When the alien appears for the deferred inspection at the onward office, the officer here inspects the alien using the same rules that the officer at the port of entry would, but now armed with the additional documentation available. There are two possibilities:

- The alien is found admissible: The alien's parole period ends and the alien is now considered officially admitted to the United States. If the alien is not a Lawful Permanent Resident and is entering in a non-immigrant status, then a new Form I-94 is issued.
- The alien is found inadmissible: The officer may discretionarily allow the alien to withdraw the application for admission, to which the alien may or may not consent. The officer may also issue an order of expedited removal against the alien, or put the alien through removal proceedings. In the case of a withdrawal of application for admission or order of expedited removal, the original Form I-259 issued at the port of entry can be used to compel the alien's carrier to return the alien.

The CBP officer conducting the deferred inspection at the onward office may allow the applicant's attorney to be present. However, the attorney's role is limited to that of observer and consultant for the applicant, and the attorney does not have legal authority to represent the applicant.
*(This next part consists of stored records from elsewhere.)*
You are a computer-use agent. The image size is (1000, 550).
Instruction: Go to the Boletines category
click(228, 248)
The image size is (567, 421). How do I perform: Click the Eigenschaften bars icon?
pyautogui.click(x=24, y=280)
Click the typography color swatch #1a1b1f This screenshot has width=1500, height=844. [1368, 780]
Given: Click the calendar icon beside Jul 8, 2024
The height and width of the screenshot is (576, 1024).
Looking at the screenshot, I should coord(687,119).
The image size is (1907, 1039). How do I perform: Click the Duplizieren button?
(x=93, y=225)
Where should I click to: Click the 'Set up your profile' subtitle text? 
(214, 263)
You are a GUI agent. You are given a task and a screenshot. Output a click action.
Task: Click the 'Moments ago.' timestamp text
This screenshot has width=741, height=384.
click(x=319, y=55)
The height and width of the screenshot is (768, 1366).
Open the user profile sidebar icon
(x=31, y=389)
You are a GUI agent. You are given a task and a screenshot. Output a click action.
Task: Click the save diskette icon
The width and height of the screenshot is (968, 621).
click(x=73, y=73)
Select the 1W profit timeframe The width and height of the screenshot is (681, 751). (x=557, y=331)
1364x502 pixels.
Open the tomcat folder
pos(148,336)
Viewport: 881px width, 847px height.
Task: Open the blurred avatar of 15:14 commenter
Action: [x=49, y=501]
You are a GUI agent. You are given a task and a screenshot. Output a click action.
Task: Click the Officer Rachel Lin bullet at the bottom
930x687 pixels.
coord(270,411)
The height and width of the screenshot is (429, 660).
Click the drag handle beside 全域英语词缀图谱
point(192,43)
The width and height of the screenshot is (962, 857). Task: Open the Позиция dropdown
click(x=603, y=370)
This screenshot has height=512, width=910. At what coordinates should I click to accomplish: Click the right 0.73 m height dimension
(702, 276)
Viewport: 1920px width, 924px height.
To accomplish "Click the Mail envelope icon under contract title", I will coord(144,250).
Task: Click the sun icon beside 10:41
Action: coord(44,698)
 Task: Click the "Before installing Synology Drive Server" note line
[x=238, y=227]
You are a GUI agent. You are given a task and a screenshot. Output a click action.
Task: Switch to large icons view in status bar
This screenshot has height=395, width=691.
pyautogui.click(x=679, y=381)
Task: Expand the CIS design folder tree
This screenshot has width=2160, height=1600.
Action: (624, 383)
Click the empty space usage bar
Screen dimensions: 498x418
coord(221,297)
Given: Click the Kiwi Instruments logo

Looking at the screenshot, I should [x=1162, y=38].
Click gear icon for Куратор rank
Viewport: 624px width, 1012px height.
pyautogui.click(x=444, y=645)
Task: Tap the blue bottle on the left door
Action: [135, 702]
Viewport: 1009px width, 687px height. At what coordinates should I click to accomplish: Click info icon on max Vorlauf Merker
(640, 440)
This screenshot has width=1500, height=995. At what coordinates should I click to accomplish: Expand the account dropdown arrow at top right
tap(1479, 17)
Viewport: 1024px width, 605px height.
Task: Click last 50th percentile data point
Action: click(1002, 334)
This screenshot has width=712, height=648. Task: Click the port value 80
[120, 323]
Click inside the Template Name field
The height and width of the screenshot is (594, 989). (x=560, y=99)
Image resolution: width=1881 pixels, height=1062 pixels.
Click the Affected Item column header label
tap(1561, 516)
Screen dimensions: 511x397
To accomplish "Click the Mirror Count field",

=== Dealing with no shows ===

It is the onward office's responsibility to monitor the progress of cases referred for a deferred inspection. Cases should not be pending longer than 30 days after the expiration of the scheduled appointment unless the applicant requested an extension. If the alien fails to appear for his or her deferred inspection, then the alien starts accruing unlawful presence and receives a Form I-862 Notice to Appear, indicating the beginning of removal proceedings against the alien. At this point, regardless of the issue of the alien's original admissibility, the alien's subsequent unlawful presence can hurt his or her immigration record.

== Other actions ==

=== Corrections to Form I-94 ===

Deferred inspection sites also be used by aliens seeking to fix problems with the documents issued to them at the port of entry (specifically, the Form I-94). For instance, if an alien entered lawfully but was not issued a Form I-94, or was issued a Form I-94 with incorrect information. In addition, if some information was not entered correctly on the Form I-94, this can be fixed at a deferred inspection site.

=== Changes to the expiration date on Form I-94 are not handled at deferred inspection site ===

Deferred inspection sites are only intended for correcting errors at the port of entry, rather than extending the expiration date of a correctly filled Form I-94. To extend the validity of Form I-94, the extension needs to be made with the appropriate government agency. In particular:

- In general, the standard methods to extend or change non-immigrant status, such as Form I-129 (when extending or switching to a temporary work status), Form I-539 (for other statuses), and Form I-485 (for Adjustment of Status to a Lawful Permanent Resident) apply.
- For people on student and exchange visitor visas (F visa and J visa), if the Form I-94 has expiration date specified as "D/S" (Duration of Status) it suffices to extend the underlying authorization by extending the expiration date on the Form I-20. This is done with the assistance of the student's Designated School Official (DSO).
- For people on student and exchange visitor visas, there could be cases where the Form I-94's expiration date is 30 days from the date of arrival, instead of "D/S". This happens when there are some problems with the alien's documentation. The alien is issued Form I-515A explaining the problem, and must coordinate with the DSO to send this documentation, along with Form I-20 or Form DS-2019, Form I-94, admission stamp, and the SEVIS fee, to the Student and Exchange Visitor Program of U.S. Immigration and Customs Enforcement. Although qualitatively similar to deferred inspection, this differs in that the alien is officially admitted rather than paroled, and the next step is carried out with the SEVP rather than with the CBP. If the Form I-94 does not have "D/S" but the applicant did not receive a Form I-515A, this is an error on CBP's part and should be resolved at a Deferred Inspection site.